Consequently, young, progressive Asian Americans have taken it upon themselves to combat the spread of false information within their communities and families.

The Chinese-based app, WeChat, had also proved to be a cesspool of misinformation. During the Black Lives Matter movement and the increased attacks against members of the AAPI community, the app allegedly spewed anti-Black rhetoric, highly racialized and controversial issues, and other topics that were often misconstrued or downright inaccurate.

Sunnie Liu, one of the co-founders of the WeChat Project, an initiative dedicated to fact-checking information and expanding limited narratives, told Prism, “We’re trying to bring these leftist, progressive points of view to WeChat, and in doing that we’re finding that we’re reaching not just people who are first-generation or our parents’ ages.
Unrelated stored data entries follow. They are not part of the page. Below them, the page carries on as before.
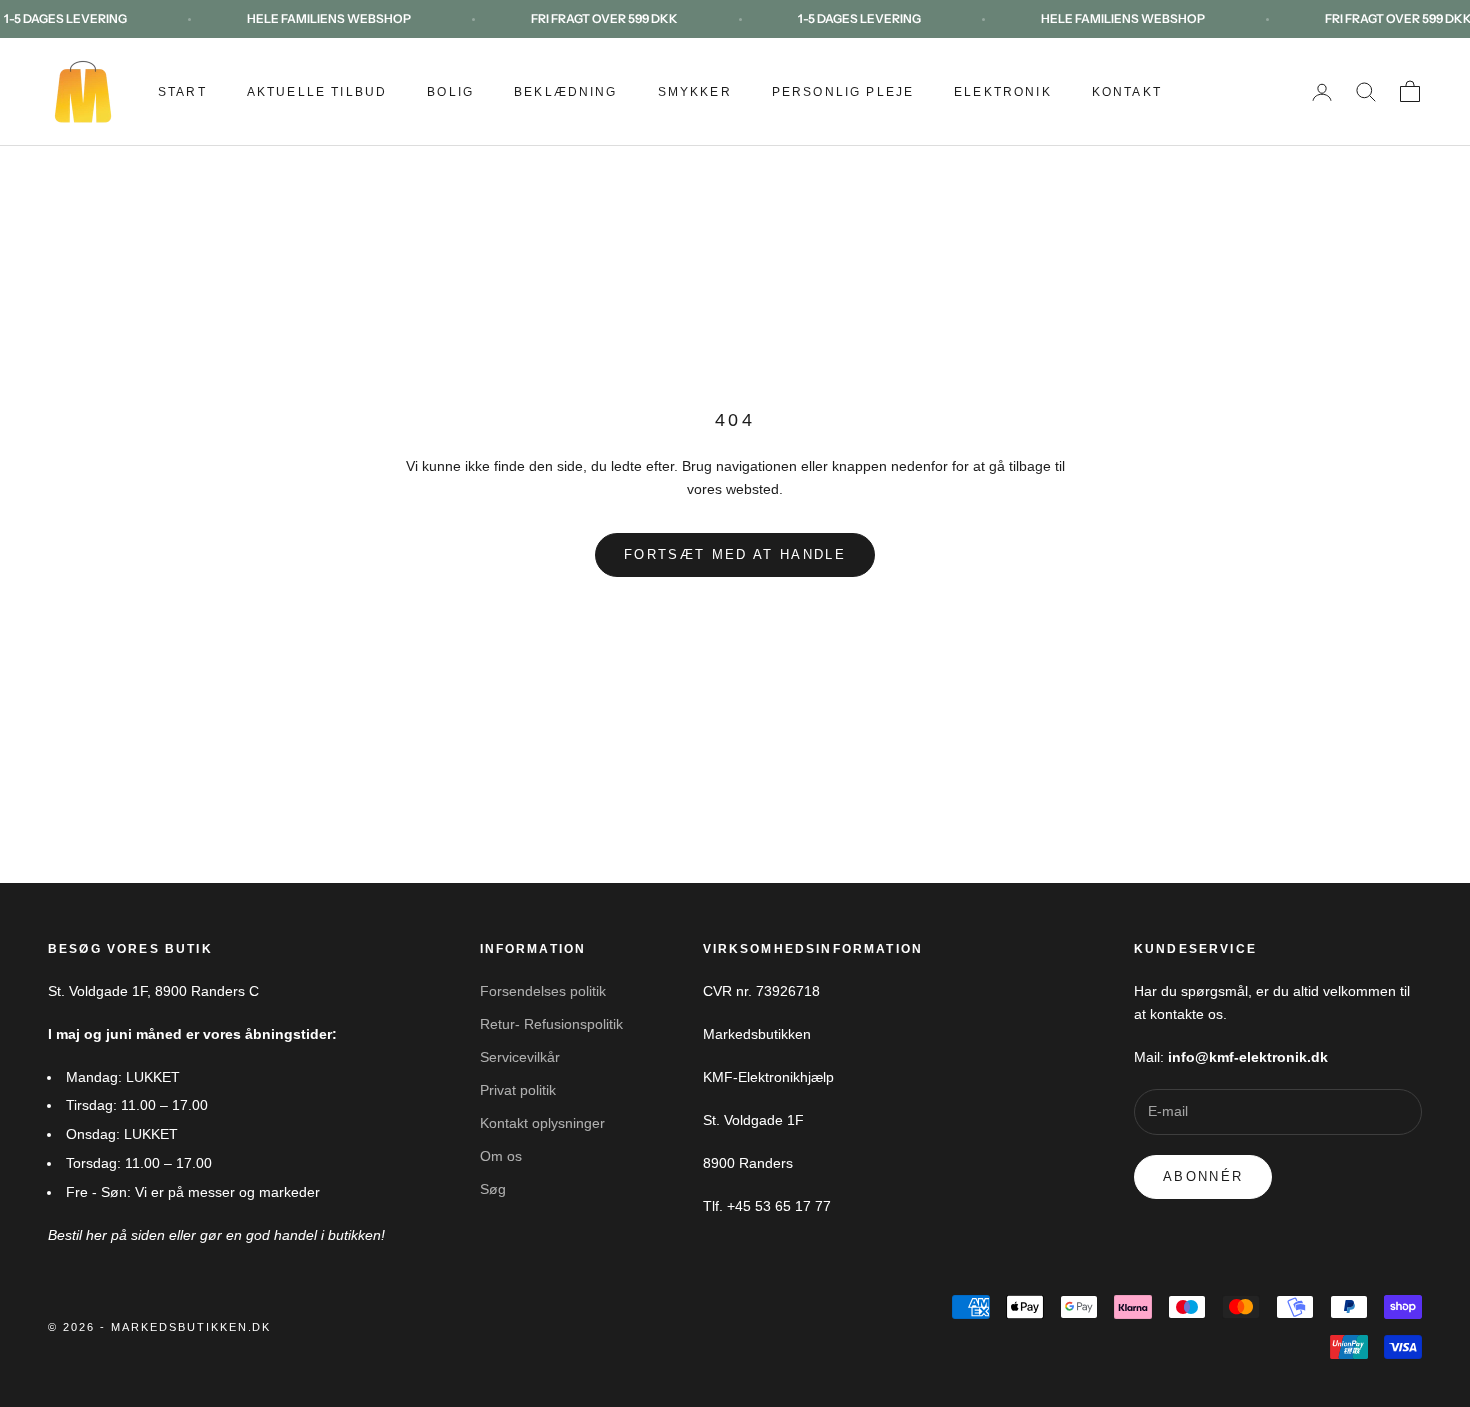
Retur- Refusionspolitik (551, 1024)
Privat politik (518, 1090)
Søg (493, 1189)
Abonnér (1203, 1176)
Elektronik (1003, 92)
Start (182, 92)
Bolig (450, 92)
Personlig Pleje (843, 92)
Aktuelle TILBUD (317, 92)
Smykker (695, 92)
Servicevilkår (520, 1057)
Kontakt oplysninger (542, 1123)
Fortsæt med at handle (735, 554)
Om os (501, 1156)
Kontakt (1127, 92)
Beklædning (566, 92)
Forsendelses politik (543, 991)
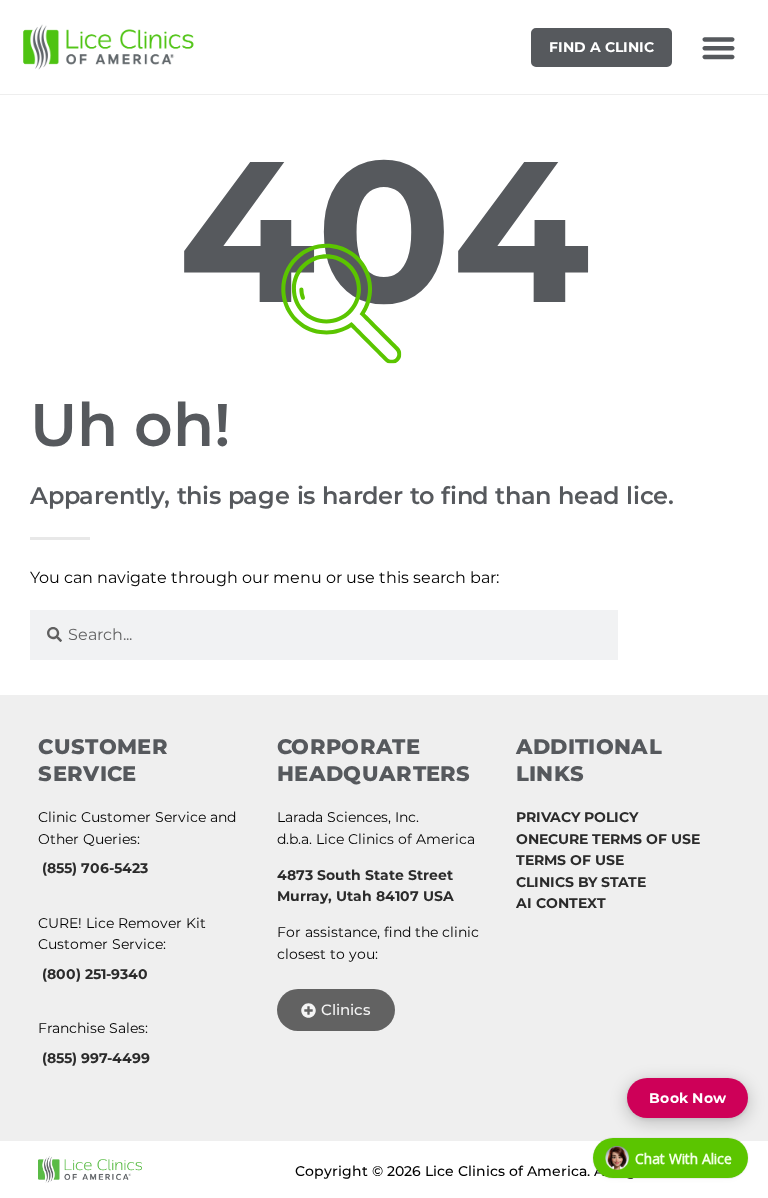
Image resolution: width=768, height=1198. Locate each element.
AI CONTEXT (561, 903)
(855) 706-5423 (95, 868)
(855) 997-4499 (96, 1058)
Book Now (687, 1098)
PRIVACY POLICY (577, 817)
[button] (718, 47)
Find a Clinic (601, 47)
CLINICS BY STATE (581, 882)
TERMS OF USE (570, 860)
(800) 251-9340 (95, 974)
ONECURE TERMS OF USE (608, 839)
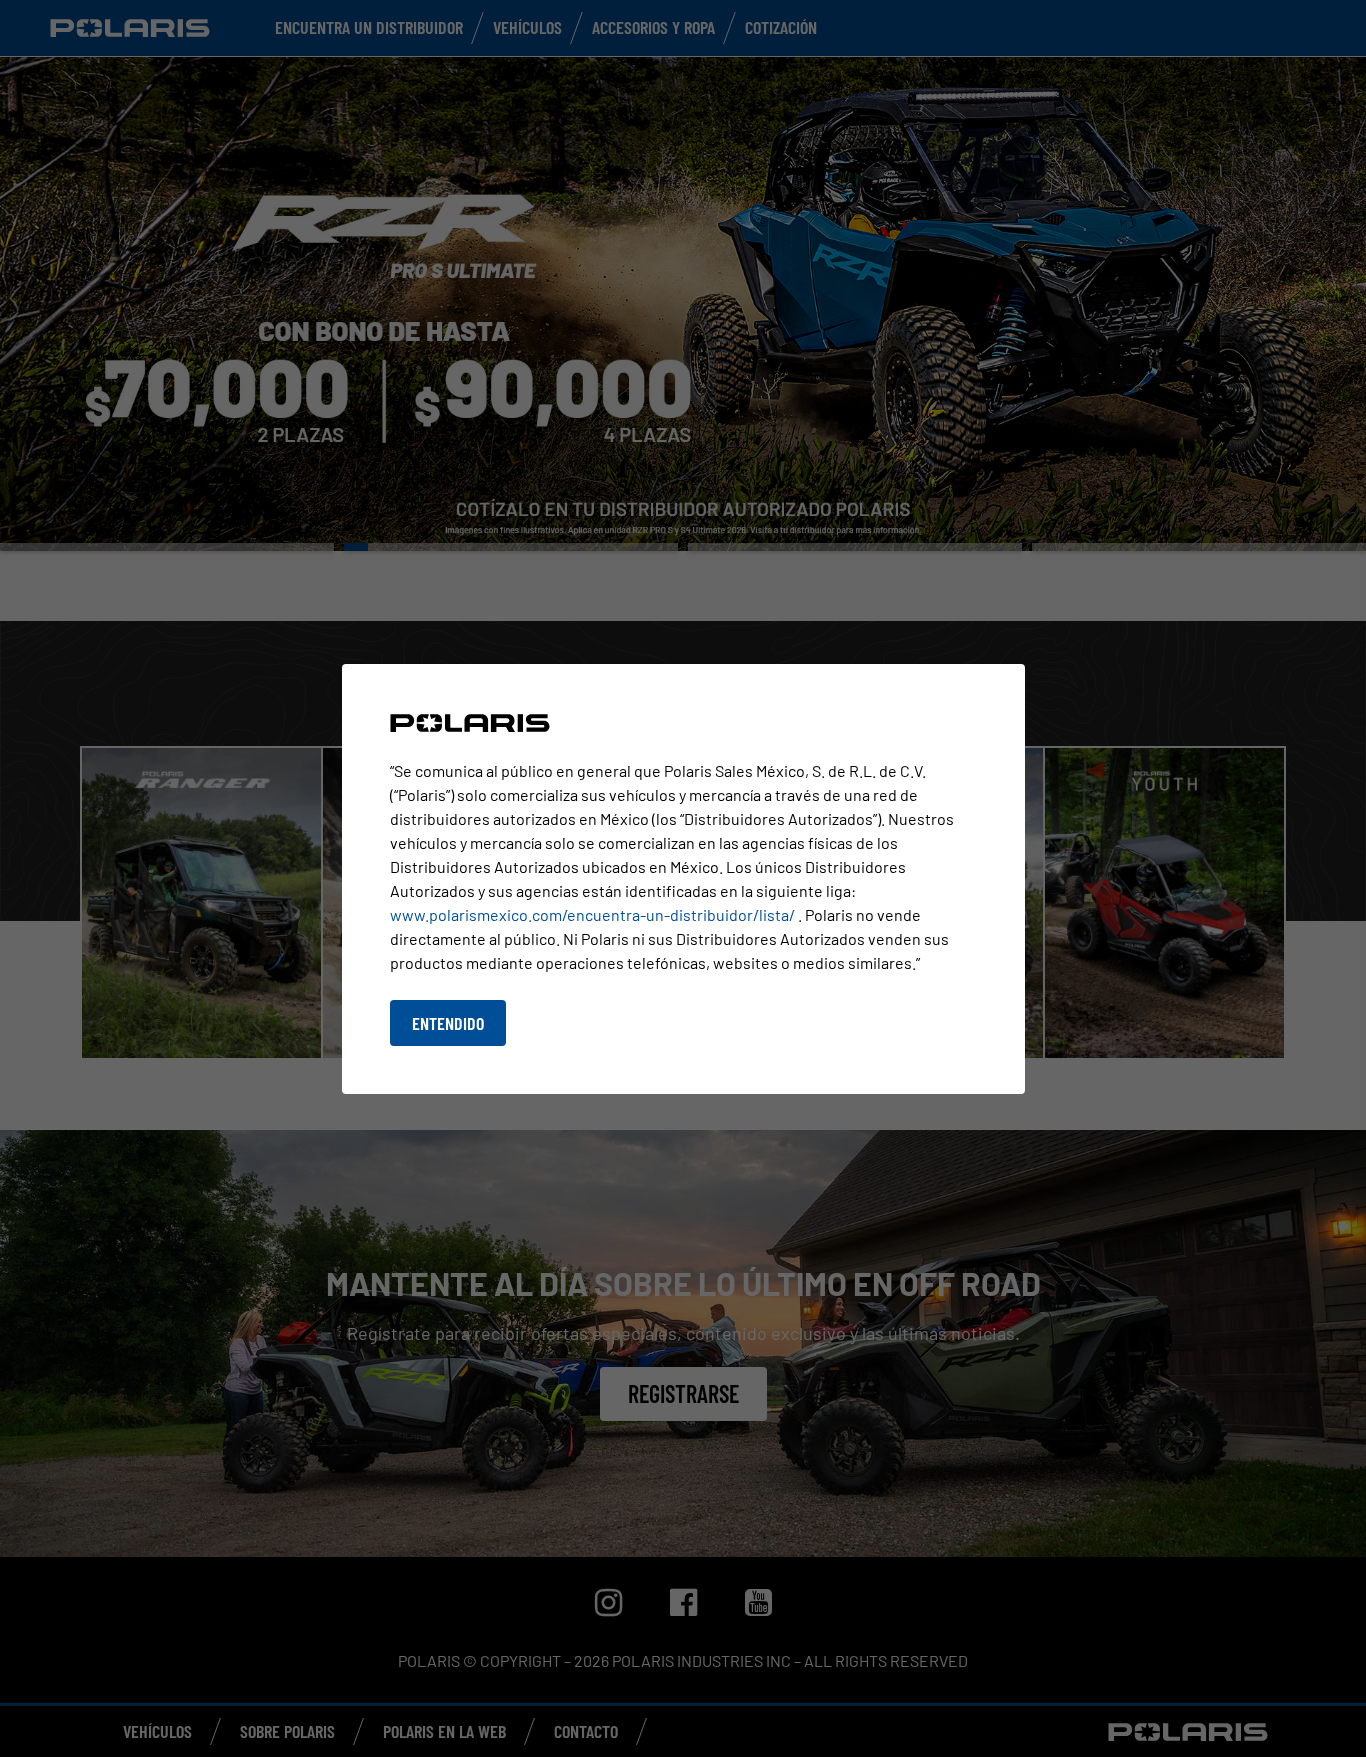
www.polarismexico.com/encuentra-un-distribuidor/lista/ (594, 914)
We’ve expanded our work into English-language social media too, as we’ve realized the power of social media in general for bringing these progressive ideas to people and to start conversations.”

But despite information campaigns and new regulations in place to report and flag content, the casual and intimate nature of messaging groups makes users all the more vulnerable to falsehoods.

“Political messaging operations use these services to spread disinformation about opponents and groups, which has led to violence,” Joan Donovan, a former researcher at Data & Society, told NBC News in 2018. “Because the messages tend to come from trusted sources… it presents a new challenge for stopping the influence of disinformation on the public.”